Passage provided →
LKML Archive on lore.kernel.org
 help / color / Atom feed
From: Suren Baghdasaryan <surenb@google.com>
To: Patrick Bellasi <patrick.bellasi@arm.com>
Cc: linux-kernel@vger.kernel.org, linux-pm@vger.kernel.org,
	Ingo Molnar <mingo@redhat.com>,
	Peter Zijlstra <peterz@infradead.org>, Tejun Heo <tj@kernel.org>,
	"Rafael J . Wysocki" <rafael.j.wysocki@intel.com>,
	Viresh Kumar <viresh.kumar@linaro.org>,
	Vincent Guittot <vincent.guittot@linaro.org>,
	Paul Turner <pjt@google.com>,
	Dietmar Eggemann <dietmar.eggemann@arm.com>,
	Morten Rasmussen <morten.rasmussen@arm.com>,
	Juri Lelli <juri.lelli@redhat.com>, Todd Kjos <tkjos@google.com>,
	Joel Fernandes <joelaf@google.com>,
	Steve Muckle <smuckle@google.com>
Subject: Re: [PATCH v2 02/12] sched/core: uclamp: map TASK's clamp values into CPU's clamp groups
Date: Fri, 20 Jul 2018 17:25:31 -0700
Message-ID: <CAJuCfpGvpX5U9rED+vX=wW624GLZo8f=-2kOLGrY1UJSEXRh6g@mail.gmail.com> (raw)

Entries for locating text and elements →
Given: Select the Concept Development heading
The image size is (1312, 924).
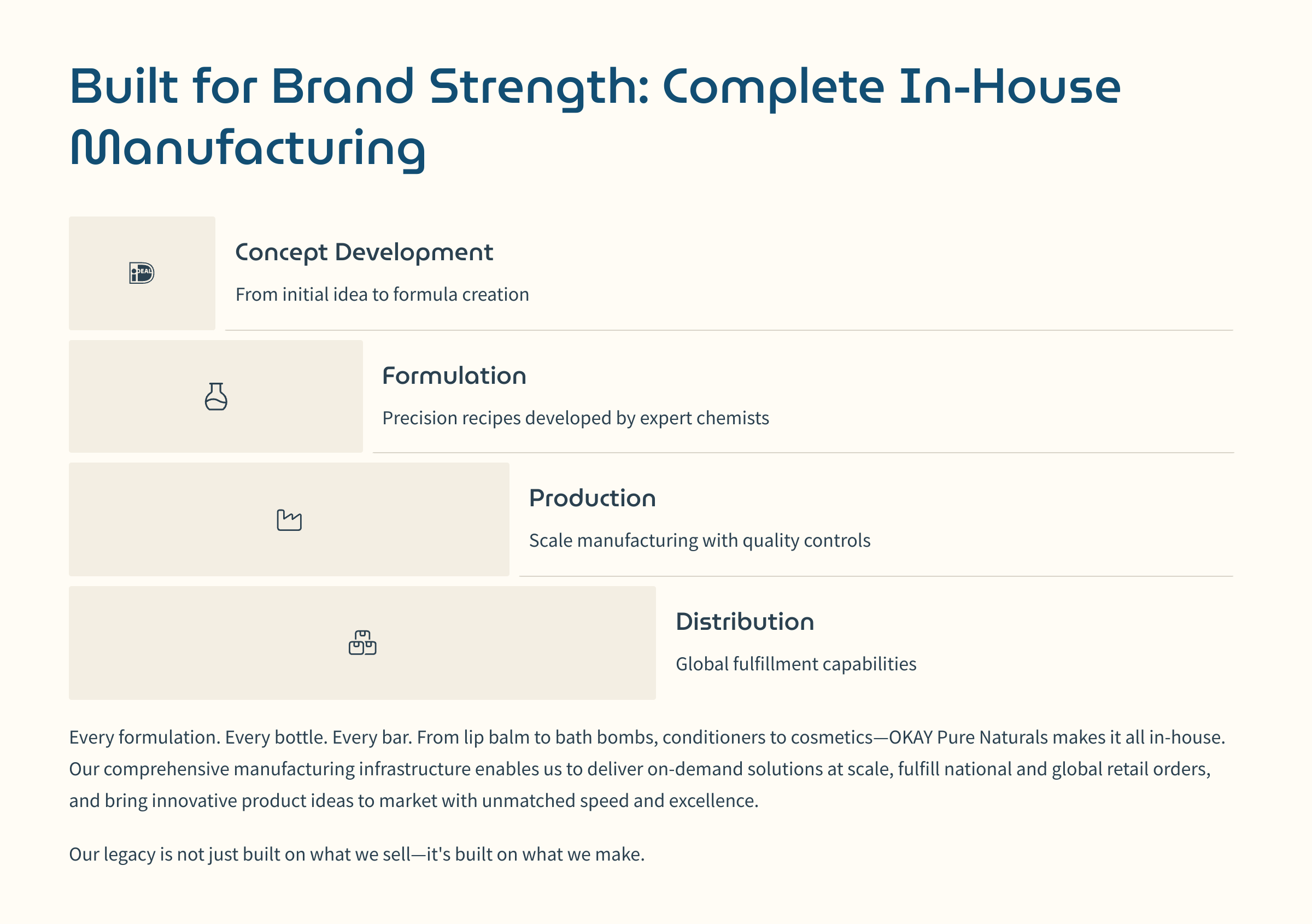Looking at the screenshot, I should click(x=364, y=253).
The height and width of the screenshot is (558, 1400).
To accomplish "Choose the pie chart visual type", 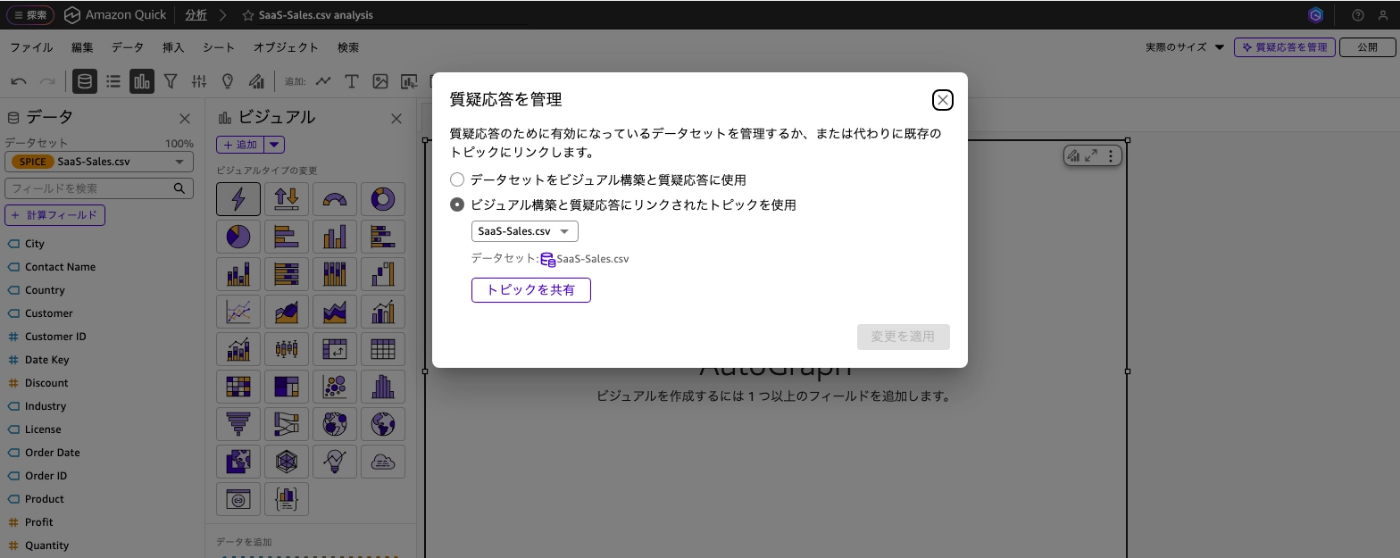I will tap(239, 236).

Exercise brief → Repeat the full kernel mailing list message header shown above, without changing anything.

Written solution →
LKML Archive on lore.kernel.org
 help / color / Atom feed
From: Suren Baghdasaryan <surenb@google.com>
To: Patrick Bellasi <patrick.bellasi@arm.com>
Cc: linux-kernel@vger.kernel.org, linux-pm@vger.kernel.org,
	Ingo Molnar <mingo@redhat.com>,
	Peter Zijlstra <peterz@infradead.org>, Tejun Heo <tj@kernel.org>,
	"Rafael J . Wysocki" <rafael.j.wysocki@intel.com>,
	Viresh Kumar <viresh.kumar@linaro.org>,
	Vincent Guittot <vincent.guittot@linaro.org>,
	Paul Turner <pjt@google.com>,
	Dietmar Eggemann <dietmar.eggemann@arm.com>,
	Morten Rasmussen <morten.rasmussen@arm.com>,
	Juri Lelli <juri.lelli@redhat.com>, Todd Kjos <tkjos@google.com>,
	Joel Fernandes <joelaf@google.com>,
	Steve Muckle <smuckle@google.com>
Subject: Re: [PATCH v2 02/12] sched/core: uclamp: map TASK's clamp values into CPU's clamp groups
Date: Fri, 20 Jul 2018 17:25:31 -0700
Message-ID: <CAJuCfpGvpX5U9rED+vX=wW624GLZo8f=-2kOLGrY1UJSEXRh6g@mail.gmail.com> (raw)